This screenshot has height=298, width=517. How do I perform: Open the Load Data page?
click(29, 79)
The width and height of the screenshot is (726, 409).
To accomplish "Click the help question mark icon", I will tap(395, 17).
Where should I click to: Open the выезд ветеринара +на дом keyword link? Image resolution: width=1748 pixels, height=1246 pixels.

##############################

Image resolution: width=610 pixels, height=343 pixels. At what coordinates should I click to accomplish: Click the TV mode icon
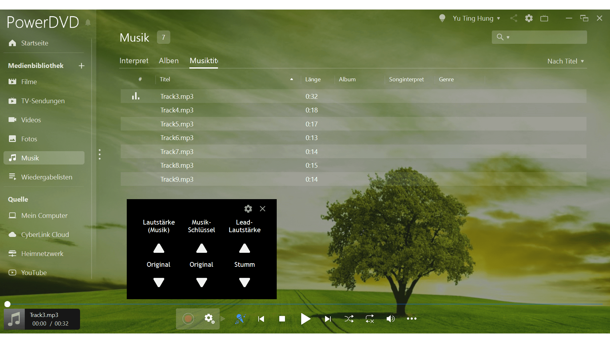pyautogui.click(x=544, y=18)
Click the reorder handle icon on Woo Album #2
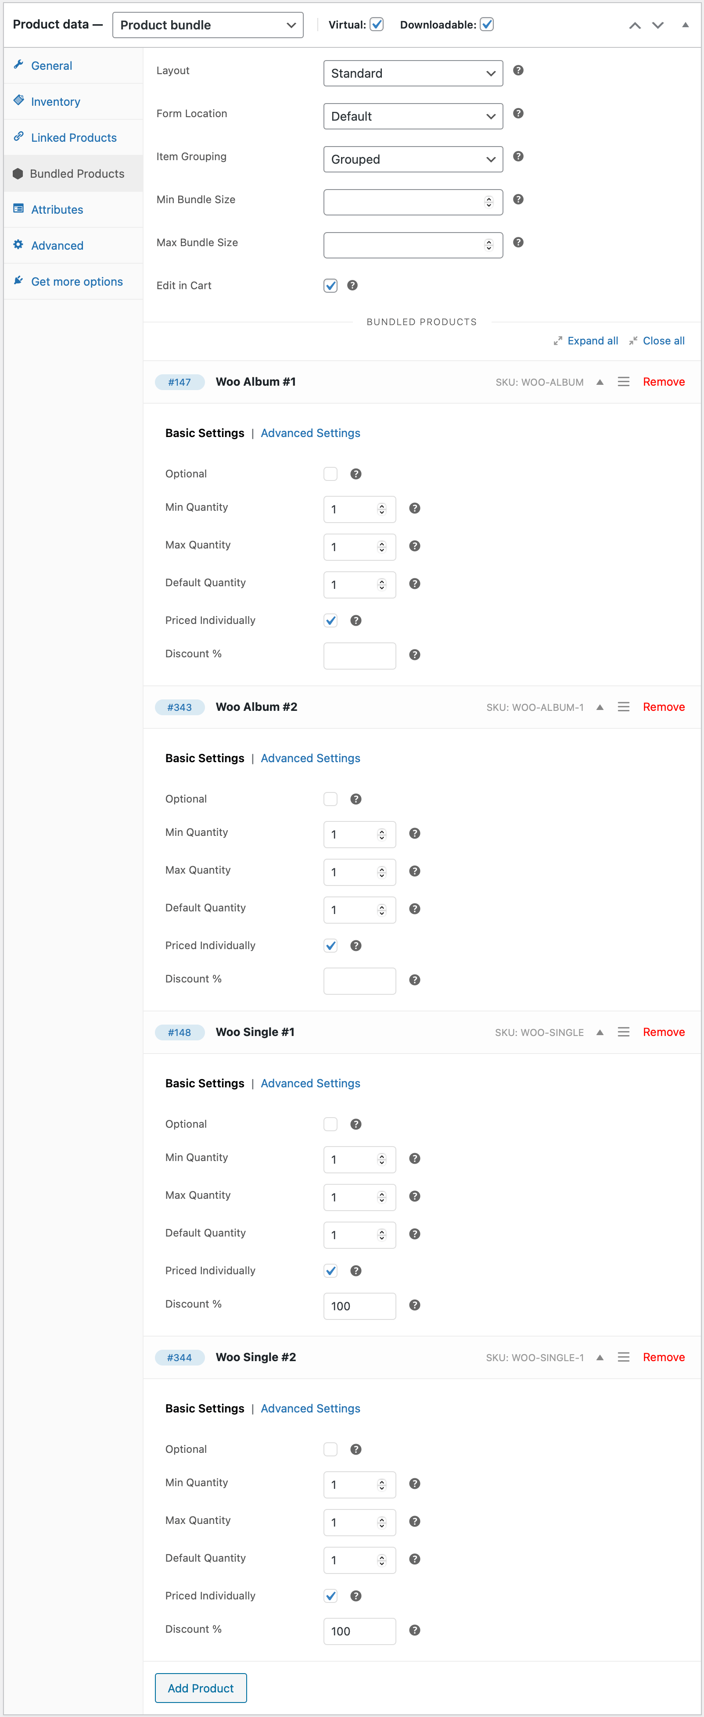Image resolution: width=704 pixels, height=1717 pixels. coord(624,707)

##############################

Give back, exactly as written, the stretch from the line with "This screenshot has" through the line with "Where should I", and no other lines from the records above.

This screenshot has height=298, width=517. How do I perform: Open the Load Data page?
click(29, 79)
The width and height of the screenshot is (726, 409).
To accomplish "Click the help question mark icon", I will tap(395, 17).
Where should I click to: Open the выезд ветеринара +на дом keyword link? Image resolution: width=1748 pixels, height=1246 pixels.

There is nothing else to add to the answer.